→ **MATERIAL SUPPLIED**
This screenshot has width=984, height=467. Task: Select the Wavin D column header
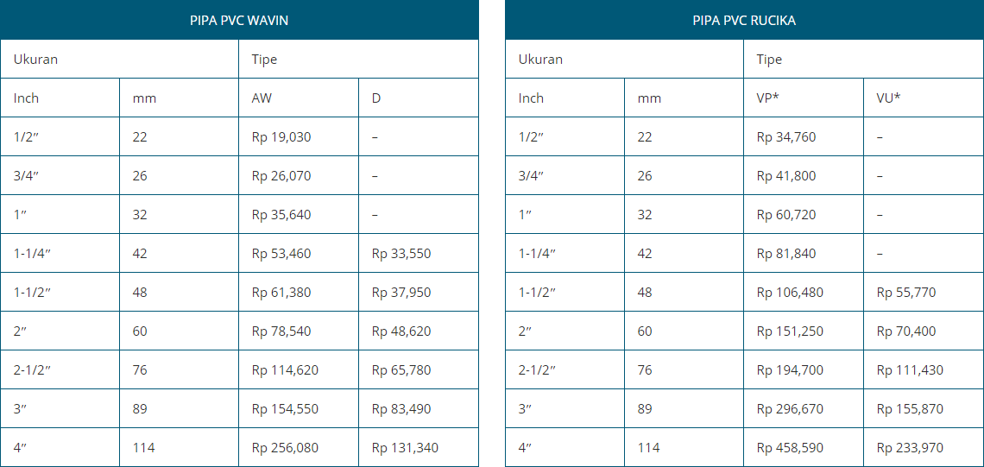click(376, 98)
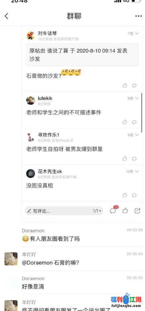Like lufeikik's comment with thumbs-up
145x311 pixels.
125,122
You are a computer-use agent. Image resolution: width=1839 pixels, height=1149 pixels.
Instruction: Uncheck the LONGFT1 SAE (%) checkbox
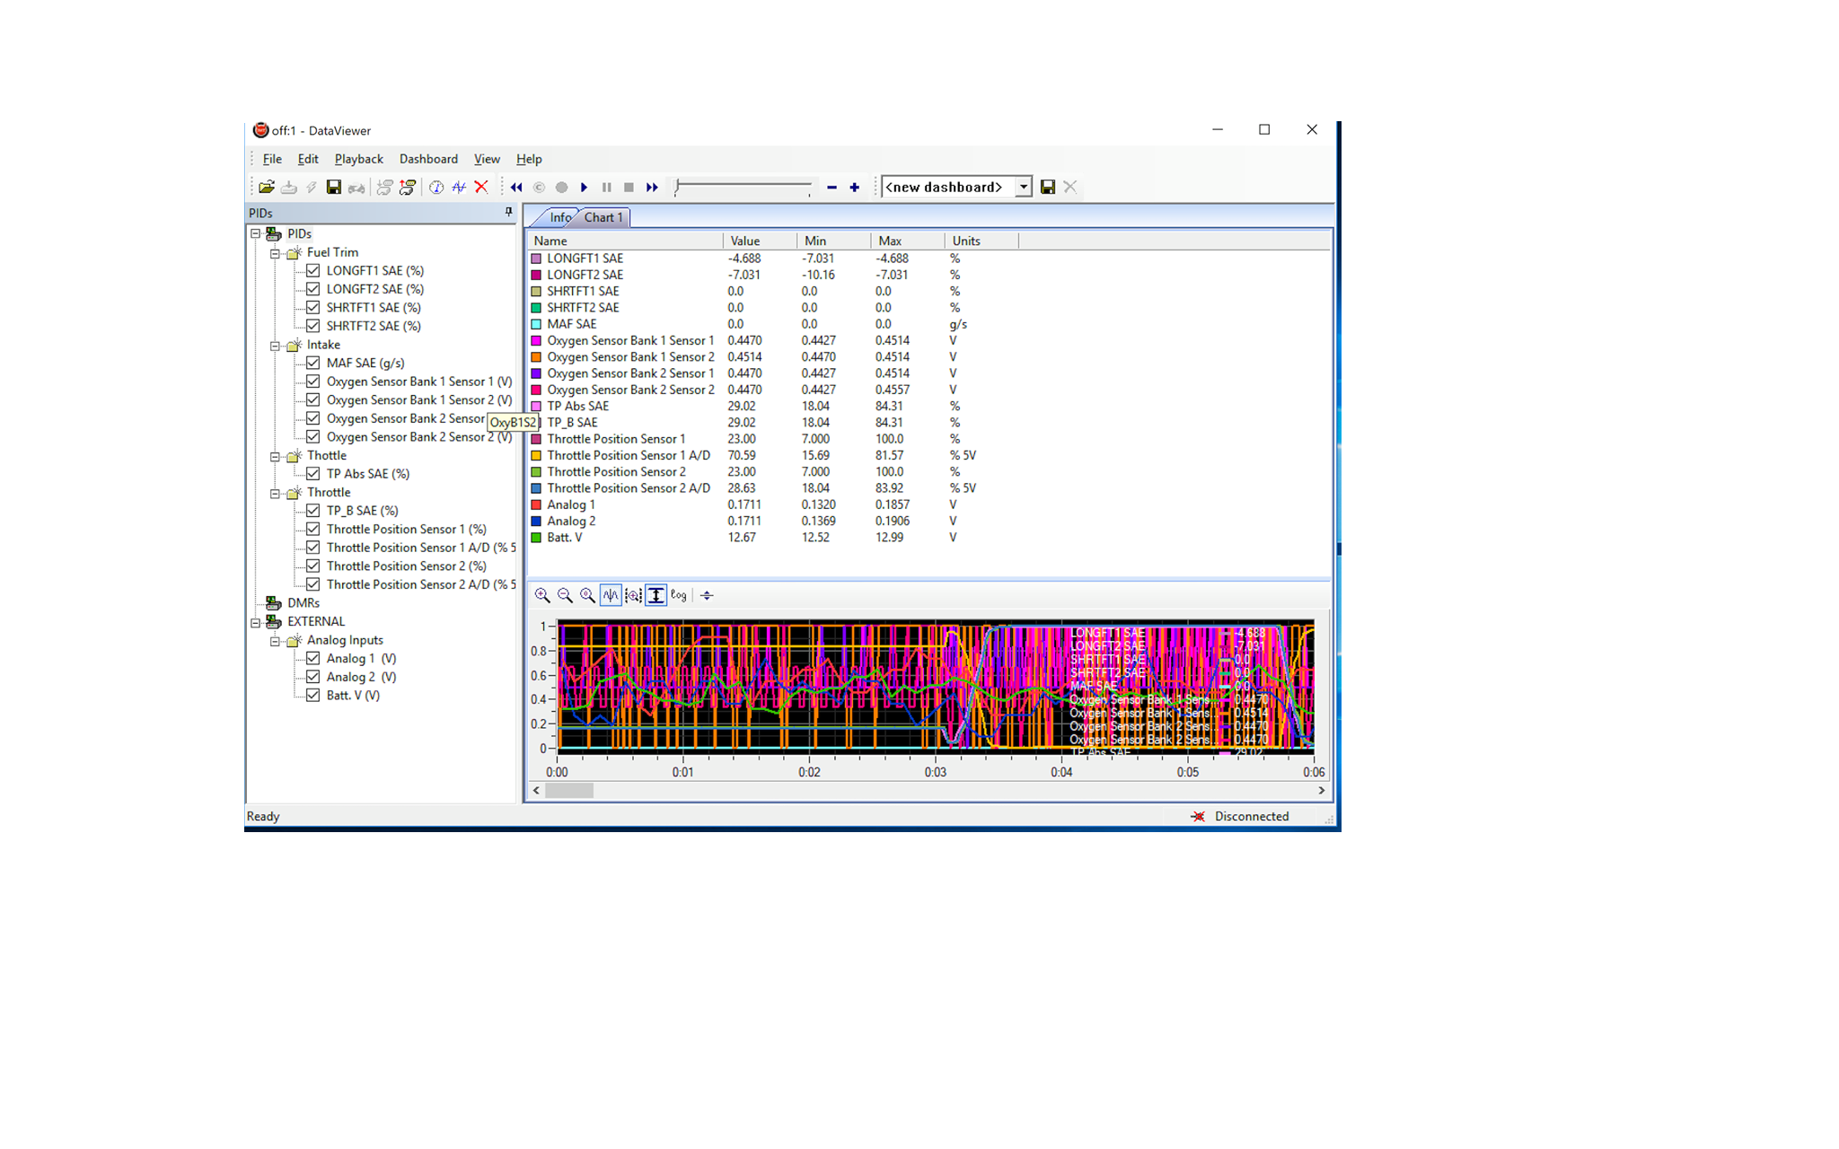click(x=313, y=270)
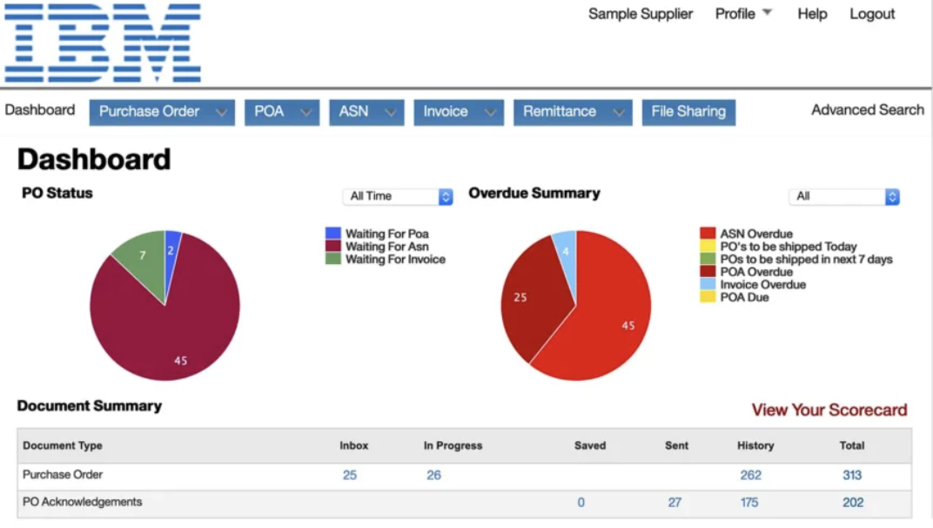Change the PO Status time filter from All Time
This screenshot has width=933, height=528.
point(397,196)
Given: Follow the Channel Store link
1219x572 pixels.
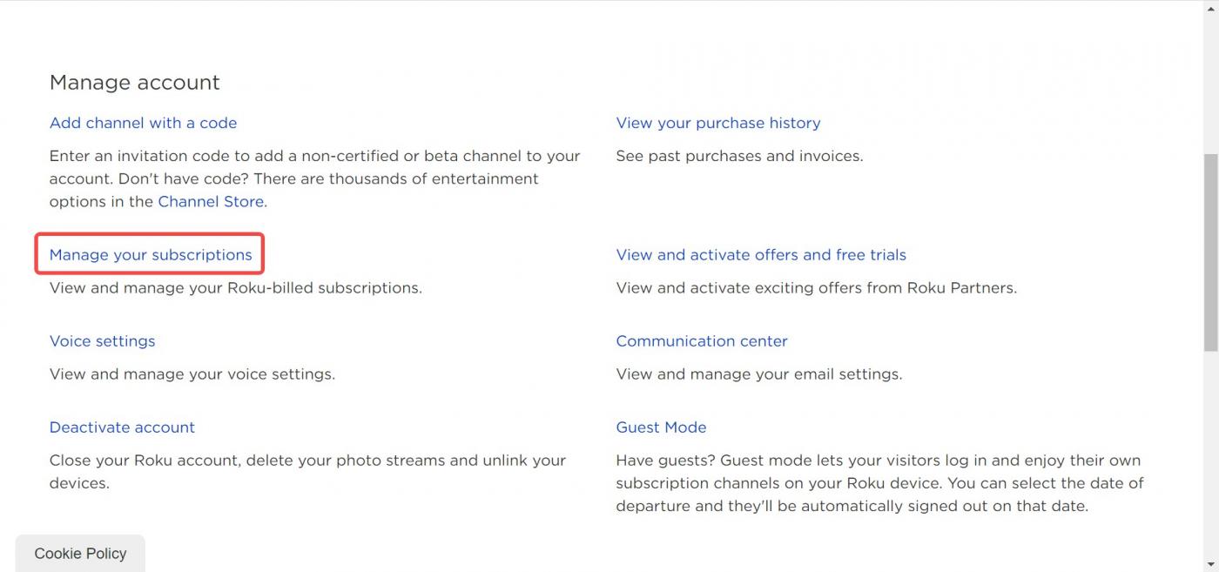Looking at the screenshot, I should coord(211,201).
...
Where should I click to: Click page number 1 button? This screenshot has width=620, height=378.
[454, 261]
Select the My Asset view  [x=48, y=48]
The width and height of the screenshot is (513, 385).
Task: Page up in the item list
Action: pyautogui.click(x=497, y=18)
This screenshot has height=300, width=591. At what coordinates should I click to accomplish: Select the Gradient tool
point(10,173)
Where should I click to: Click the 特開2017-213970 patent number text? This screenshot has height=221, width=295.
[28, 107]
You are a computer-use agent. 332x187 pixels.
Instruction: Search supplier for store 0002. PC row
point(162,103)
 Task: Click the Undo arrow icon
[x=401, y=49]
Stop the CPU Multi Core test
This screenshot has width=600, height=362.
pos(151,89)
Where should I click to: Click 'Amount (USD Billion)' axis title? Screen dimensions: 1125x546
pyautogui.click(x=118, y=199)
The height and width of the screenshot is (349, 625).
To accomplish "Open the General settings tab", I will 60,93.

→ **PROBLEM STATEMENT**
Show the lines above that have the word "agent".

→ **RESPONSE TO THIS EXERCISE**
You are a computer-use agent. Image resolution: width=1839 pixels, height=1149 pixels.
You are a computer-use agent. 332x187 pixels.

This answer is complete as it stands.